April 20th (CalTrans Office Action) – As part of the “Week of Action & Education to Defend the Watershed,” roughly 75 people rally at the CalTrans office at 300 East Hill Rd. to demand answers to questions concerning the ecological impacts of wick draining, which CalTrans has refused to study, and various other concerns. CalTrans and the CHP respond by locking the door and dispatching Phil Frisbie, Jr., the CalTrans District One Public Information Officer, to field the questions. Two women, 75 and 80, are arrested, one while blocking a Caltrans vehicle, and the other blocking the entrance to the locked office.

May 2nd (Ash Grove Tree Sit Begins – The Longest Tree Sit) – On the same day that roughly 30 members of Save Our Little Lake Valley are in Sacramento to meet with officials from Governor Jerry Brown's officer, a new tree sit begins in the Oregon ash grove on the north end of the Valley. The tree sitter, Condor, resides in a several-hundred-year-old oak tree on the edge of the grove and unfurls a banner that reads “Gov. Brown: Do The Right Thing, Please.”

May 13th (Caterpillar Lock-Down Arrest) – 67-year-old Willits resident Bob Chevalier locks down in a sleeping dragon to a Caterpillar in the southern end of the Willits Bypass area and is arrested for trespassing. Ellen Faulkner of Redwood Valley is arrested for the fourth time in the Willits Bypass protests.
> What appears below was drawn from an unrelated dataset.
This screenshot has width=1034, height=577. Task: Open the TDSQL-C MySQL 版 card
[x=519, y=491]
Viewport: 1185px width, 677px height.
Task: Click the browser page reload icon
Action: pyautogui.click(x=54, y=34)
May 20th (Lock-Down Blocks First Day of Wick Draining) – On the first day that CalTrans and FlatIron construction (CalTrans' contractor, (a subsidiary of the world’s largest construction firm, HOCHTIEF of Germany) intend to install wick drains in Little Lake Valley, Willits resident Jamie Chevalier and Travis Jochismen of Humboldt lock down to the crane of the wick drain stitcher and remain there for nearly five hours. Neither CalTrans nor the California Highway Patrol are prepared to handle the situation. All work in the area, including ongoing grading activities, stop. A Mendocino County sheriff arrives to negotiate with the two people who are locked down. In exchange for FlatIron’s agreeing to call off wick draining and other work for the day, the protesters agreed to be taken to Mendocino County jail to be cited and released.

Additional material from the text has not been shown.